A forum is nearly there. With open source, all you need is a third party plugin to turn it into what you want:

https://meta.discourse.org/t/discourse-solved-accepted-answe...


That plugin hardly turns Discourse into a full fledged Q&A site. It merely adds a button to mark a specific post as "The Answer". While that may be sufficient for many, there is a reason that StackOverflow has tags, tailored search, reputation, closing, etc. That's what they are selling with that $5 price tag.


It's funny you refute that forum add-on, as it is a good add-on, but it's also just an add-on. A band-aid, not a solution. Too often I see the selected answer "pulled up" to the top, but it's actually just the tail-end of a longer conversation, where the context of the conversation is critical to understanding the answer itself. Not to mention that comment responses (to both answers and the question itself) are interwoven together like a big bowl of spaghetti.

Meanwhile, I think StackOverflow, while great, is not living up to it's potential. I'm currently brainstorming/prototyping a StackOverflow alternative that covers the Q&A scenario, but adds support for more advanced features. If a question is opinion based, then you could have answers categorized into sides. Yes or No would be a common example.
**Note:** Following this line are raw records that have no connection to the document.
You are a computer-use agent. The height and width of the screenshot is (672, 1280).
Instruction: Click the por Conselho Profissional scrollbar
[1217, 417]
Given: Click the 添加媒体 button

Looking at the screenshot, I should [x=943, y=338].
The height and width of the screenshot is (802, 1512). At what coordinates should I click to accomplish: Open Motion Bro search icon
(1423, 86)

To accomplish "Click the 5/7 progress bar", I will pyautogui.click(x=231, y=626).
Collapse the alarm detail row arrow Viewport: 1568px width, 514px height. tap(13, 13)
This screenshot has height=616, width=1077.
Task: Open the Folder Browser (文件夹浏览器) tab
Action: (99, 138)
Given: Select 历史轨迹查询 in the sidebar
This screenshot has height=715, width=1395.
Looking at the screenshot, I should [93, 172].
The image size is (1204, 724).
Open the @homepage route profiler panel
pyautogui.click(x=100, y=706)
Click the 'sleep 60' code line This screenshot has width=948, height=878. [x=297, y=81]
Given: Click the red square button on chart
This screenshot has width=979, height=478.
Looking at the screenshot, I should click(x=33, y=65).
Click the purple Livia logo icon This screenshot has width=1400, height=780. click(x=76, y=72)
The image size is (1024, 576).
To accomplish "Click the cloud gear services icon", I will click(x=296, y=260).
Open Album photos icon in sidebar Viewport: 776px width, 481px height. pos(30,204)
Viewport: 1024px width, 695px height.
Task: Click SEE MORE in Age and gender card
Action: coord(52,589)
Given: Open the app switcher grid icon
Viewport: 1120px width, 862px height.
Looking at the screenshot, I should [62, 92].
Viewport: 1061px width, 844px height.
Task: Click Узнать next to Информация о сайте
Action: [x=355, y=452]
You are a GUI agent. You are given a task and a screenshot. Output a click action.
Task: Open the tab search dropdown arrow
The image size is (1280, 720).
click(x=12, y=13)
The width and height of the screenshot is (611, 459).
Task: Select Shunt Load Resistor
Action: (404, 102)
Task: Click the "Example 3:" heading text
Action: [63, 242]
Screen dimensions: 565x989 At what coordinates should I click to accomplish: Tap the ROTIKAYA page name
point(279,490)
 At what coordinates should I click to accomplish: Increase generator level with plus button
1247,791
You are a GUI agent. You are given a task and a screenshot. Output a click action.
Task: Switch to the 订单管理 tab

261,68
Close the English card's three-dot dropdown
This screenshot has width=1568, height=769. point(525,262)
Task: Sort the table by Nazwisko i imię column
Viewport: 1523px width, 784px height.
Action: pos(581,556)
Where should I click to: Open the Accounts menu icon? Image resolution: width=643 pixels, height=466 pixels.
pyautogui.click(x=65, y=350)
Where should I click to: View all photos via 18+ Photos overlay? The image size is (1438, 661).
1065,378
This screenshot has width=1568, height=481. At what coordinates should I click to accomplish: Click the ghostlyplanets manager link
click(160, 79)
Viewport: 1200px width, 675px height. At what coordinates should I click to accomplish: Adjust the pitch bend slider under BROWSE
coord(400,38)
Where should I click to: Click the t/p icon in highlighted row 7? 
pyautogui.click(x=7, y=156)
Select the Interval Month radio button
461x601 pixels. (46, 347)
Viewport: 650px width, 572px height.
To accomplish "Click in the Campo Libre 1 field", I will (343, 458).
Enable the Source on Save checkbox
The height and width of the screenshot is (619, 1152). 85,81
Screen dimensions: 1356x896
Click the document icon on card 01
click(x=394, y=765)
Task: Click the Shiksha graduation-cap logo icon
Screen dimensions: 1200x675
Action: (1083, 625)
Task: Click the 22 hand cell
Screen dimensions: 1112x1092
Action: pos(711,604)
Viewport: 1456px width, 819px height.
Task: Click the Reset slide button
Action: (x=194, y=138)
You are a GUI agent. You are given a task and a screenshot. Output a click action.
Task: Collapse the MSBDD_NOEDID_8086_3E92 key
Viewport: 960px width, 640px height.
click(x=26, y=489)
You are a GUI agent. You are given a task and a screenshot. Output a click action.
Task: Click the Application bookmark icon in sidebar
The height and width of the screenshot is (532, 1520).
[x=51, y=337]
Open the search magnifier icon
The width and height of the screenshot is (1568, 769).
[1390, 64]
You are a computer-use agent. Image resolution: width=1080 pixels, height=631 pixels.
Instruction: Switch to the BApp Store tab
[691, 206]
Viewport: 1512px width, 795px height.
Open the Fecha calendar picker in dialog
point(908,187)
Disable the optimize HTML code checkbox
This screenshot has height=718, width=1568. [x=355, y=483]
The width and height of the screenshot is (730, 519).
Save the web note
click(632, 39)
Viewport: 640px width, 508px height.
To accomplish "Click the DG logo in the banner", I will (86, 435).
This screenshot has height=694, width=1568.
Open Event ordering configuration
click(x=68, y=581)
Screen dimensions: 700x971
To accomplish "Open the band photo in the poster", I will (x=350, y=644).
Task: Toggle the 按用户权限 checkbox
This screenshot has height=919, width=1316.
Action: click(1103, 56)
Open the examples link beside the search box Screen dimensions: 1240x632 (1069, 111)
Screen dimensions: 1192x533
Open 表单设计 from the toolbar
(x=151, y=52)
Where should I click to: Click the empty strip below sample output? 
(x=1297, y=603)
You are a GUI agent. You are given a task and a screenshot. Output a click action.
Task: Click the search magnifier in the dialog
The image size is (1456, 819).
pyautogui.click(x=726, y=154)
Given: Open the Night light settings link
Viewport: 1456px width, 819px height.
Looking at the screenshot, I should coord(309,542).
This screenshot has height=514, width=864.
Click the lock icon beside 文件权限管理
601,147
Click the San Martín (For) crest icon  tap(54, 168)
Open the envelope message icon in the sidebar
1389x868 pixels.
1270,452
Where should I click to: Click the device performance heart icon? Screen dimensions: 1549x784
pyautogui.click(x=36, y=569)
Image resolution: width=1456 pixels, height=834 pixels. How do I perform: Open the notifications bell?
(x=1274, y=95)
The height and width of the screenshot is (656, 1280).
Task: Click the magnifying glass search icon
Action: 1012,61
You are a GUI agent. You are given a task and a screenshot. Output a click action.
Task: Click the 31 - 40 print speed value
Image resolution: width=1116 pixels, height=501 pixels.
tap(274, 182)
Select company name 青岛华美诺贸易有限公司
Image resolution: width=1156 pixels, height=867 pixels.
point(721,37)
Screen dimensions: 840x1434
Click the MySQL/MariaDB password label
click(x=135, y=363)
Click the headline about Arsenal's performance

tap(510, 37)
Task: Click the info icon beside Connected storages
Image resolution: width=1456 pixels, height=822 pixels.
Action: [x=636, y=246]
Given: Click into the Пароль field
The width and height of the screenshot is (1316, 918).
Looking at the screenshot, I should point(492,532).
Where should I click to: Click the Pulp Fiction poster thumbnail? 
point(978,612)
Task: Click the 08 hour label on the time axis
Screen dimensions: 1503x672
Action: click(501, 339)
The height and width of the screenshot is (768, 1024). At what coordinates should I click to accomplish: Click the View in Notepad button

React vs VueJS vs Ember could be some side options in a question. OOP vs FP vs Procedural could be sides for another question. What is the right way to X can have a different answer depending on your "side", or it could be that the sides themselves are in disagreement. Sometimes it's nice to see and understand why another side prefers X. Let both side's top answers stand side by side at the top. Another idea is improved connecting of similar, but unmergable, questions. Another idea to connect questions by dependencies. A user could select some premises before asking, debates could be derailed less often by linking debunked arguements to their open debate page where there could be a large chain of custody on each element and nested prerequisite showing why it's wrong. Prerequisite could also be a word definition ("theory" is a random shower thought in some contexts, but in other contexts it's an explanation backed by so much evidence it's a strong candidate for established fact that could only be replaced by an expanded explaination, not an alternative one). Prerequisites could also be an axiom. In addition to questions, there could also be "claims". "Answers" to claims would basically be supporting evidence or refuting evidence.


What is a way to reach you?

I thought of making a site like this called https://findmeaning.in

And basically it would consist of claims and evidence linking to other claims — and automatically calculating scores based on votes for claims. The hardest problem would be to prevent sybil attacks, collusion and so on, that could compromise the voting system. Perhaps the score system would need to be based on something entirely different than voting, such as random polling to leverage the wisdom of the crowd (https://www.npr.org/sections/parallels/2014/04/02/297839429/...)

If you are interested, message me greg+hn then the at symbol then qbix.com


> React vs VueJS vs Ember could be some side options in a question.

See slant.co, they have taken this approach.

Here's a good example, "What are the best co-op games on Steam?"

https://www.slant.co/topics/1366/~co-op-games-on-steam


Discourse has tags, tailored search, badges, closing, and with this you can mark the right answer.

But you can’t have voting up and cute Q&A related badges, true. And reputation is also tricky.

But for many people, being able to own their own database for free will trump those things.